So, Much too easy up top. But then a little resistance: Who (the &&$^%!@#!...) is TAB BENOIT (16D: Grammy-nominated blues guitarist in the Louisiana Music Hall of Fame)? I'm gonna go out on a limb and say that neither being "Grammy-nominated" nor being in the "Louisiana Music Hall of Fame" makes you crossworthy. In fact, being both those things might actually work against you. Wow. He seems very talented, but in this puzzle, he's the outlyinglest thing by far, familiarity-wise. Well, luckily, every cross was solid and gettable, so no harm done there. LOSS OF INNOCENCE went easily down the center and then PLAY FOR A FOOL went in at 25A: Deem to be dumb. I immediately thought "Hmm, that could be TAKE FOR A FOOL," then saw the clue at 21D: Husky cousins, and knew it was, indeed, TAKE (and AKITAS). And so, though the center was harder than the top, it wasn't that hard at all. I've seen that "Fine" misdirection at 34A: Fine source of humor, with "the"? (THREE STOOGES) a lot, including once recently, so the trick missed me. I didn't know AL'S Toy Barn or TERNE, but it didn't matter—all the other answers just washed right over the little things I didn't know.


AboutFEMININE WILES (31A: Quaint means of manipulation): is the term itself quaint? Are the wiles quaint? Is the notion that women use such wiles quaint? I'm not quite sure what's quaint here. It literally says "quaint means," but … so … women DO use them to manipulate? … and it's quaint? When you use your wiles, are you being quaint? And does the etymology of the word "quaint" play any role in this answer (just google [quaint Middle English] and see what comes up). Let's just say I'm making all kinds of uncertain, skeptical faces at this answer. The phrase is certainly valid—I'm just not sure about the clue. I used to call my cat WILES. His name was Wiley. It made a kind of sense.

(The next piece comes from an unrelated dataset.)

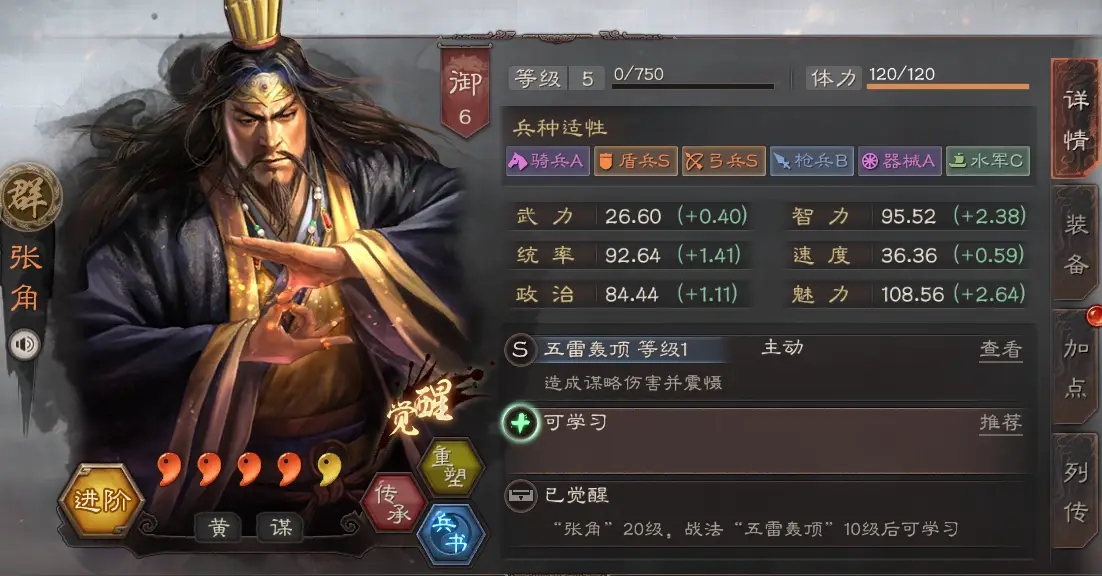Viewport: 1102px width, 576px height.
Task: Click the 推荐 link for learnable skill
Action: pos(1001,423)
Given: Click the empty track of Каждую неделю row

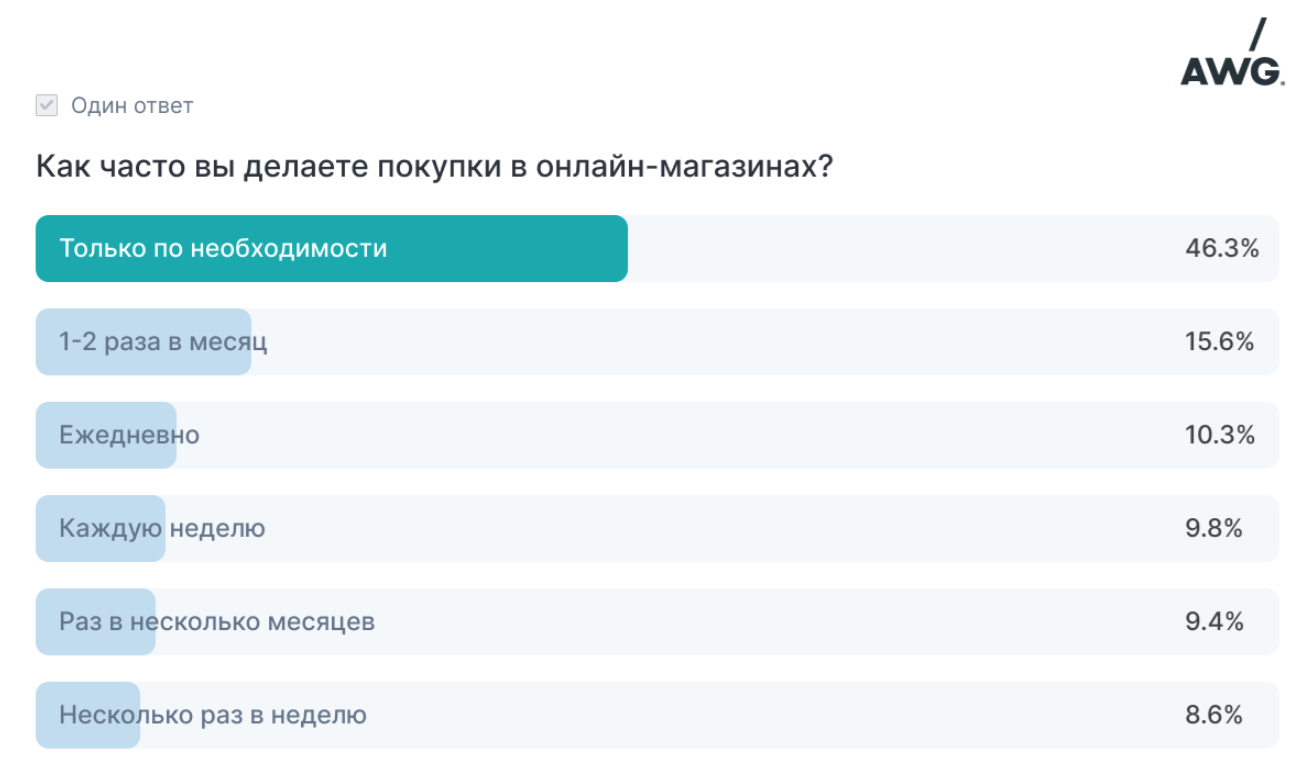Looking at the screenshot, I should tap(722, 528).
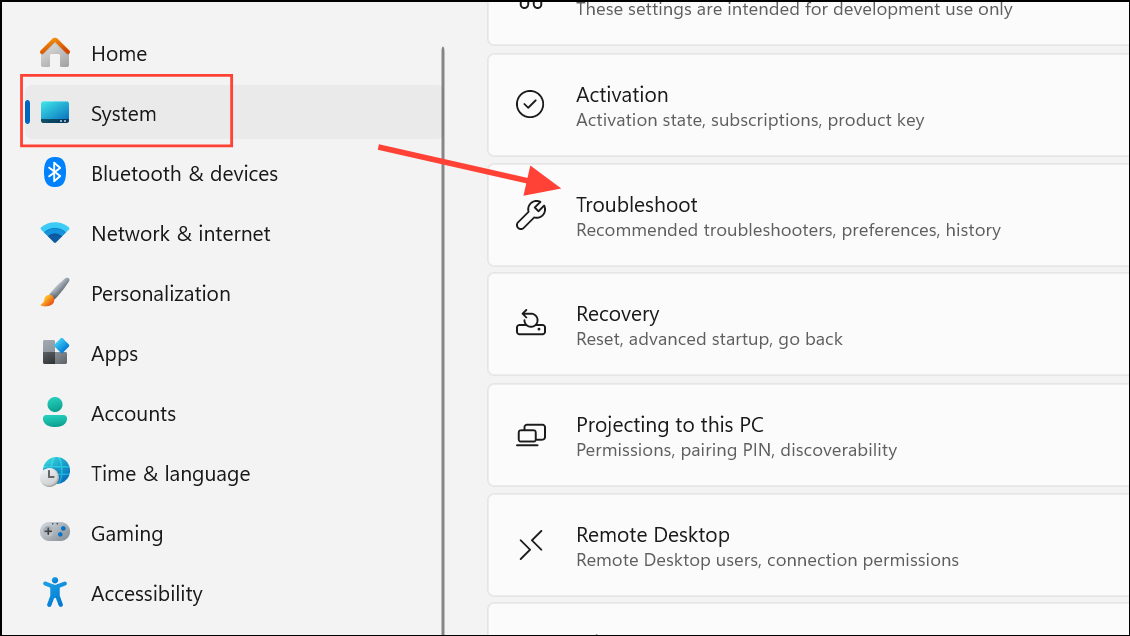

["I'm suspicious and keeping notes..."]

ONE BOTTLE also has me looking skeptically at it, but for different reasons (27D: Order to a sommelier, maybe). I would look similarly at ONE WALL or THREE CANS or EIGHT VOLVOS. 47D: Kid's cry (MAA) is pretty cute, in that at first I thought it was a human kid crying, protractedly, for his MAA (MAA). But of course a kid is a baby goat. And MAA is the goat cry, just as surely as BAA is the sheep cry. I thought that as stack-oriented themelesses go, this one held up OK. Lots of long answers, and nary a "ONE'S" in sight. Unless you count BARIT ONE'S AXES, which you probably shouldn't, as BARIT is not a word. That I know of.